I started my game with the President being in town, and things getting ugly at the big protest/counter-protest/counter-counter-protest rally near his speech. 8 hours later, all those protesters, and the cops they wrestled with, start turning. They aren't monstrous yet, their brains are clouded, they've got fevers, and they're scratching at pus-filled rashes. In the meantime, there's news of some other(?) disease outbreak in another major city far away. Just enough confusion and uncertainty to let things get out of hand.

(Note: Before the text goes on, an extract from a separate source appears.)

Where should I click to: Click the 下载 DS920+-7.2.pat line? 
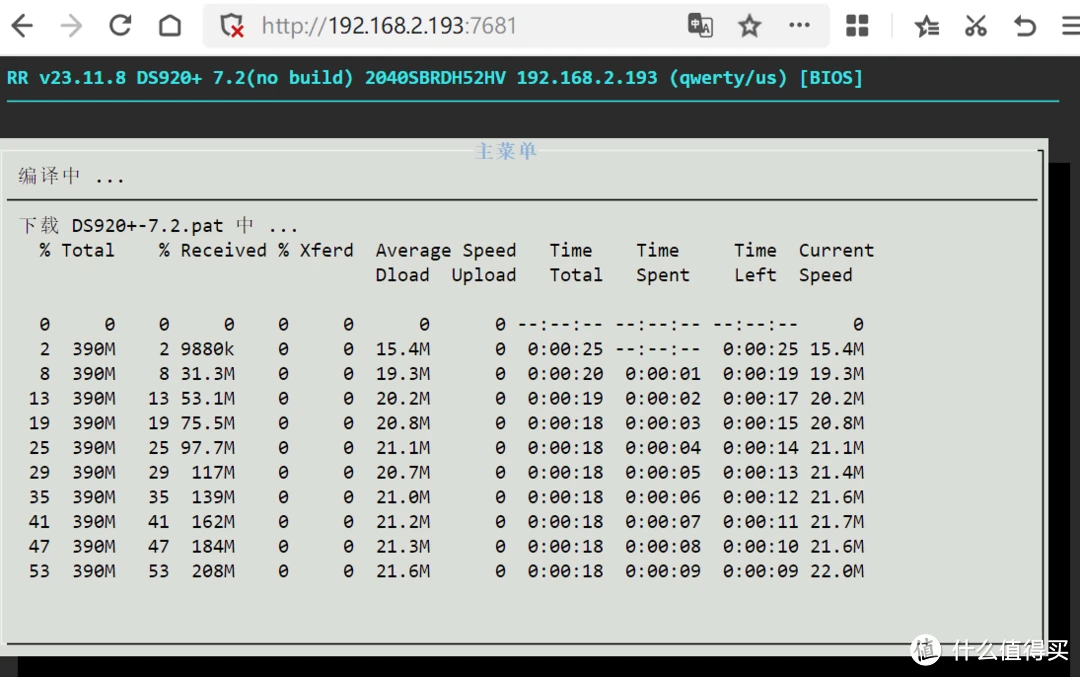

My original plan was to start with sympathetic zombies, and only show the first bloodthirsty one as the final image of the first session. It seemed like a natural cliff-hanger. However, my early sympathetic zombies were _really_ successful. There was a point where I was going to have to bridge the gap from disease victims to murderous zombies, or else the rest of the party was going to nursemaid themselves into terminal infection. Despite springing the predatory undead ahead of schedule, we still ended the session with one PC covered in zombie blood and driving a car full of infected to the church full of survivors. This does not bode well for that PC.
Oh well, at least there'll be no nuclear option until the motorcade makes it back to Air Force One.